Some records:
━━━

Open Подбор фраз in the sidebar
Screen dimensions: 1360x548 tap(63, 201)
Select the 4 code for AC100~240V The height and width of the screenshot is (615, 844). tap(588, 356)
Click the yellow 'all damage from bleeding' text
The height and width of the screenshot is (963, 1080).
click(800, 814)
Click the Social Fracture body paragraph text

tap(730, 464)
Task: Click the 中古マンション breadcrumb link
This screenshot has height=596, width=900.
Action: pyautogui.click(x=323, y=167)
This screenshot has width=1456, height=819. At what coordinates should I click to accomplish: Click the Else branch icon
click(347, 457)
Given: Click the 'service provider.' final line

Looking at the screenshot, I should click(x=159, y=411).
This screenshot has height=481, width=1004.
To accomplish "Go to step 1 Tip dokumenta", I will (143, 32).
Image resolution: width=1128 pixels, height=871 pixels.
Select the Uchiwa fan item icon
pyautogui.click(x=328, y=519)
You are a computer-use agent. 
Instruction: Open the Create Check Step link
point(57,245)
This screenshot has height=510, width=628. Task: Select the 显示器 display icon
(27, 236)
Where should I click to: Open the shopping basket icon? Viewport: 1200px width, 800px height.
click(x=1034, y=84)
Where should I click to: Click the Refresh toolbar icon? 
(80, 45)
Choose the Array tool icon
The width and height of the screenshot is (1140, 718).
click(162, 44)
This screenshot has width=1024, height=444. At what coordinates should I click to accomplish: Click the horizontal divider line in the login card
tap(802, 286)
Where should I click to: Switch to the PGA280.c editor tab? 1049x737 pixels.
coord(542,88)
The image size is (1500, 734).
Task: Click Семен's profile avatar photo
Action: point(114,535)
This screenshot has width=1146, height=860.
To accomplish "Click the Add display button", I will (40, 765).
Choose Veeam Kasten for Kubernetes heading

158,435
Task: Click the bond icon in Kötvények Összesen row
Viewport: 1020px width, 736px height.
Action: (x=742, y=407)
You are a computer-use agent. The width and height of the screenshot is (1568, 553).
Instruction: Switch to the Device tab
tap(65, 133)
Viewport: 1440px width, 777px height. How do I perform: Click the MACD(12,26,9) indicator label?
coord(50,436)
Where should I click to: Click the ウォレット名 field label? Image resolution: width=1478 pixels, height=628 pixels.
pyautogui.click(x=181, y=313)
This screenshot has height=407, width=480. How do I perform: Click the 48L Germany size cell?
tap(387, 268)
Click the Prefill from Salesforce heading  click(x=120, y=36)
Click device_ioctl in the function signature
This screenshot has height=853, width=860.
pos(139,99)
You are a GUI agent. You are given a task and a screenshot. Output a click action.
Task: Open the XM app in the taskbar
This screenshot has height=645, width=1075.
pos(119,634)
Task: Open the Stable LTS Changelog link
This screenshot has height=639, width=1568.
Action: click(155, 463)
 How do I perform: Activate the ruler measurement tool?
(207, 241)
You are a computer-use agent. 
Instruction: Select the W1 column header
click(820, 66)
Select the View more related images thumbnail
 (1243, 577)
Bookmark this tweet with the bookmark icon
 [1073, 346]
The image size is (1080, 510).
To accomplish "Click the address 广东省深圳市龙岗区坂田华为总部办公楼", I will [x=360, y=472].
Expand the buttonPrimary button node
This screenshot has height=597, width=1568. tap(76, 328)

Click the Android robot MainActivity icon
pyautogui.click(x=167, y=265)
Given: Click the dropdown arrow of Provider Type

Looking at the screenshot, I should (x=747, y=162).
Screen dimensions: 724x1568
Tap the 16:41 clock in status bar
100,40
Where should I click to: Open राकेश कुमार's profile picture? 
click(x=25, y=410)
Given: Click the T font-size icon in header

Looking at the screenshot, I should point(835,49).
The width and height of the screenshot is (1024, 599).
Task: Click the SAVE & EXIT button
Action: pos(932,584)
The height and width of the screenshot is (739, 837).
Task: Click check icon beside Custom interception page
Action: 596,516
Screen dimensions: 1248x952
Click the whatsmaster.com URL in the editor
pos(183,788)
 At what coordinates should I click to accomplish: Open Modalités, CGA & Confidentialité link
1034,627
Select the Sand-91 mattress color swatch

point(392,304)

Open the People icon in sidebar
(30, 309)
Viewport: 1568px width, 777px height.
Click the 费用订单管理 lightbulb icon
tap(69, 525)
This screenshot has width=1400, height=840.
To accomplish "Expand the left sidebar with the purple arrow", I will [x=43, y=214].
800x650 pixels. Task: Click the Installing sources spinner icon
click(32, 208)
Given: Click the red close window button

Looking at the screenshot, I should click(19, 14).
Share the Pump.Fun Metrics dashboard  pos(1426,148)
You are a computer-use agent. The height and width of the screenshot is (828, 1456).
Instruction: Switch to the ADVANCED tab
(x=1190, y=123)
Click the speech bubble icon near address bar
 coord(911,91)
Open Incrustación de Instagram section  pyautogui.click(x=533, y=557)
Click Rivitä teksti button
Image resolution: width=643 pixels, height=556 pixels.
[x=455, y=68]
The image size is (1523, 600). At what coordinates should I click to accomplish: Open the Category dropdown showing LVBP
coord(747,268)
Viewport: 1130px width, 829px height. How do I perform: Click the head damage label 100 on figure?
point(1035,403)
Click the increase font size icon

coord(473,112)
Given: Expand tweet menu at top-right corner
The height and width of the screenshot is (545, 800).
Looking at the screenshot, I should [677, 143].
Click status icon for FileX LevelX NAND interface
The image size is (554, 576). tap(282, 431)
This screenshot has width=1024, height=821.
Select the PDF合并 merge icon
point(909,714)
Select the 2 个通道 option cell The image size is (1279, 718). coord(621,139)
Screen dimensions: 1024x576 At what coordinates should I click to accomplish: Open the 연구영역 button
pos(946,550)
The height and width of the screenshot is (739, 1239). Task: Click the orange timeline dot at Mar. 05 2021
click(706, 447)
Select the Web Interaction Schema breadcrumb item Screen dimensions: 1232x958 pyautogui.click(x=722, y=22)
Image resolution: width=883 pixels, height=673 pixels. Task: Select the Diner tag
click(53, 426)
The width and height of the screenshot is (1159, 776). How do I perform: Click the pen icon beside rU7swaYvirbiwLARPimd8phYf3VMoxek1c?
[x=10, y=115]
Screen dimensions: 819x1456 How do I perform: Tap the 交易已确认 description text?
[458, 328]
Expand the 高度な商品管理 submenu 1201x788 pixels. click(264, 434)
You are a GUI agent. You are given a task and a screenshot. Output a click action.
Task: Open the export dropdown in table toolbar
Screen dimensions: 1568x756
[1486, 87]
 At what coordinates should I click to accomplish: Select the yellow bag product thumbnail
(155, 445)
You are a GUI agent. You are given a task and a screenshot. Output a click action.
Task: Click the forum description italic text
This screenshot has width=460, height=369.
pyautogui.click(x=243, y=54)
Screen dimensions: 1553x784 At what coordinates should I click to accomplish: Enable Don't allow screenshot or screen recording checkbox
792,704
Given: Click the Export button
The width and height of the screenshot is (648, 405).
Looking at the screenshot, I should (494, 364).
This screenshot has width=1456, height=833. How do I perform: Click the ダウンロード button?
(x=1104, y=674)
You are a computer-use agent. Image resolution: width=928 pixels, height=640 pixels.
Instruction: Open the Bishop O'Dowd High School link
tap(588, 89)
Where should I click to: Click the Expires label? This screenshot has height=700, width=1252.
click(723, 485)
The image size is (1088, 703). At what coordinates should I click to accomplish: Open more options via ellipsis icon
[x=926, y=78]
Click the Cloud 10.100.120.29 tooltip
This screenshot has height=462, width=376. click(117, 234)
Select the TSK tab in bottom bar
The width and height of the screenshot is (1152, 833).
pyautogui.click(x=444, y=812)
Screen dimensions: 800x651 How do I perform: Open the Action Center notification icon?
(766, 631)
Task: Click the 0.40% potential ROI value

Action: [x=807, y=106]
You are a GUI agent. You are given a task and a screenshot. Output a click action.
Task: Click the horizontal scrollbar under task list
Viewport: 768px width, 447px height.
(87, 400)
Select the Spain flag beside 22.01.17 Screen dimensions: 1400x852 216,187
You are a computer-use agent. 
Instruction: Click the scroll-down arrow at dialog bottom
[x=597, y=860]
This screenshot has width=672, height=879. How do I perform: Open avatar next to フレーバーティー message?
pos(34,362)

━━━

**PROBLEM:**
Duplicate the rows above word for word, from the line with "This screenshot has width=1024, height=821." to the line with "pos(946,550)".

**COMPLETE ANSWER:**
This screenshot has width=1024, height=821.
Select the PDF合并 merge icon
point(909,714)
Select the 2 个通道 option cell The image size is (1279, 718). coord(621,139)
Screen dimensions: 1024x576 At what coordinates should I click to accomplish: Open the 연구영역 button
pos(946,550)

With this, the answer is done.